9.05.2012

Paul Chan on Why He Published a Book on Saddam's Democracy Speeches

Paul Chan, The End and The End 2, from the new book On Democracy by Saddam Hussein

From “What Can Saddam Teach Us About Democracy?(Or, Why Did Paul Chan Publish a Book About a Dictator’s Speeches?”:
What drew you to publish a book on Saddam Hussein’s late ’70s speeches on democracy?
Well, I did it because it was profoundly confusing and interesting. I think of what Bertolt Brecht said: “We shouldn’t start with the good old things, we should start with the bad new things.” It seems to me that there’s nothing more bad and strangely new than rediscovering how Saddam Hussein thought about democracy. I think it’s perverse and completely interesting.
That was the main motivation. I thought about doing this project for a long time, ever since Jeff gave me the speeches back in 2003. Sometimes you don’t find the right form for the thing you want to do, but you don’t want to force it, you just want to sit on it. That’s what happened here. In 2010, I started a press, ostensibly to publish eBooks and paper books by artists. It was through setting up an independent press that I realized that maybe these speeches can take the form of a book, a kind of reader on and by Saddam Hussein, about democracy.

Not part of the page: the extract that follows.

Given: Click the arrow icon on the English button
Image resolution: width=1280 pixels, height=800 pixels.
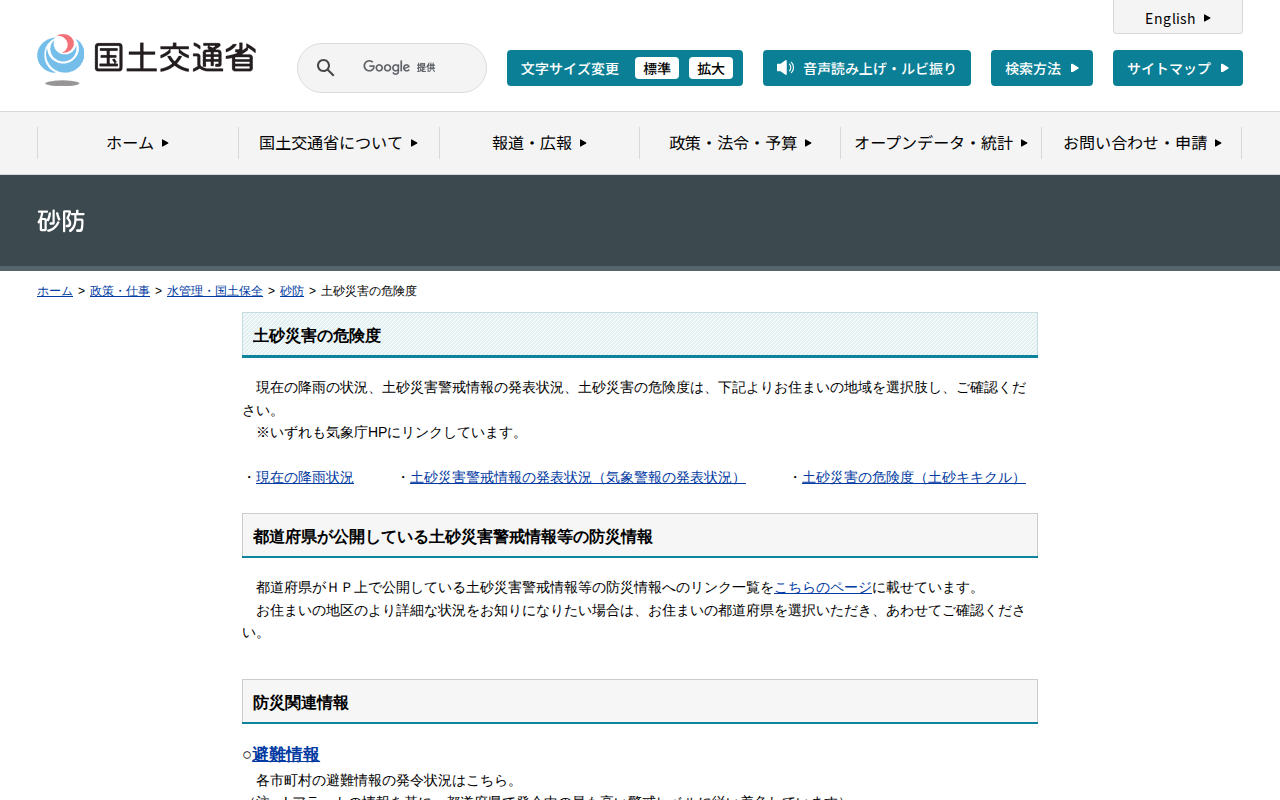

The thing that struck me most when I read the speeches in 2003 is how fluid the idea of democracy was for Hussein. After reading the three speeches, you still can’t tell what he means by democracy, and it’s confusing. But I think it’s intentionally so, because for Hussein, democracy is an aesthetic device. He’s using the term to beautify other ideas that he wants people to pay attention to and put faith in, like legitimate power or the revolution—the Iraq revolution in 1958 that overthrew the monarchy and installed the Baath party itself.

And the more I thought about it, the more I realized that Hussein’s speeches on democracy in the late ’70s were, in a way, a harbinger of how people are using democracy elsewhere in the world.